Beide Seiten hätten 1988 ein wichtiges Anliegen an al-Kassar gehabt. Die Iraner wollten den Abschuß eines ihrer Verkehrsflugzeuge über dem Persischen Golf durch ein US- Schlachtschiff rächen und gleichzeitig gezielt ein amerikanisches Rambo-Kommando ausschalten. Der iranische Geheimdienst war danach einem US-Kommando auf der Spur, das im Alleingang in Beirut US-Geiseln gewaltsam befreien sollten. Angeblich wußten die Iraner, daß die beiden Köpfe des Kommandos mit eben der PanAm Maschine am 21.Dezember über Weihnachten nach Hause fliegen wollten. Angeblich sollen Jibril al-Kassar bewogen haben, mit einer Drogenlieferung die Bombe in die besagte Maschine zu schmuggeln. Fakt ist, daß die zwei US-Agenten, die das Befreiungskommando in Beirut führten, in der Maschine waren und über Lockerbie starben. Und Fakt ist, das die US-Regierung sich trotz vieler Widersprüche hartnäckig an die libysche Spur klammert, nach der die Bombe von libyschen Agenten in Malta aufgegeben worden ist. Und Fakt ist weiter, daß George Bush Syrien im Golfkrieg dringend als Partner gegen Saddam Hussein brauchte. Als das New Yorker Detektivbüro die Spur Monzer al-Kassar präsentierte, gab es in Washington dazu nur einen Kommentar: „garbage“ (Kehricht).

Richter Garzon reiste am Donnerstag nach Marbella, um die Villa des Waffenhändlers zu durchsuchen. Al-Kassar, der mit einem argentinischen Paß in Spanien eingereist ist — seit Beginn dieses Jahres besitzt er die argentinische Staatsangehörigkeit — war schon 1987 einmal aufgrund internationalen Drucks ausgewiesen worden.
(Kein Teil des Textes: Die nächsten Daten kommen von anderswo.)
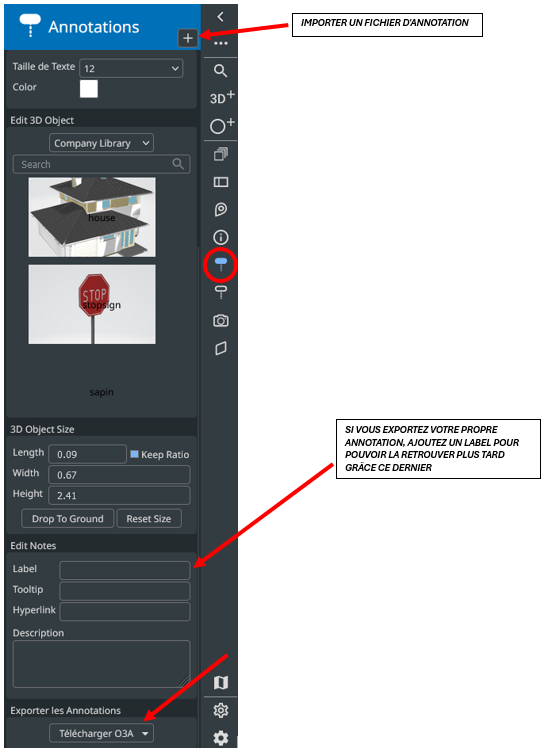Screen dimensions: 544x751
Task: Open the info icon in sidebar
Action: tap(221, 237)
Das hinderte ihn nicht daran, sich später mehrfach in Marbella aufzuhalten. Die jetzige Festnahme des Waffenhändlers basiert angeblich auf mehrmonatigen Ermittlungen des Richters am Nationalen Gerichtshof, Baltasar Garzon, der die Netze des internationalen Drogenhandels in Spanien verfolgt. Bis zu 72 Stunden kann ein Festgenommener maximal im Polizeigewahrsam verbleiben, danach muß er einem Richter vorgeführt werden. Garzon hat al-Kassars Verbleib im Polizeigewahrsam für weitere zwei Tage angeordnet. Seine Vernehmung wird für Montag früh erwartet.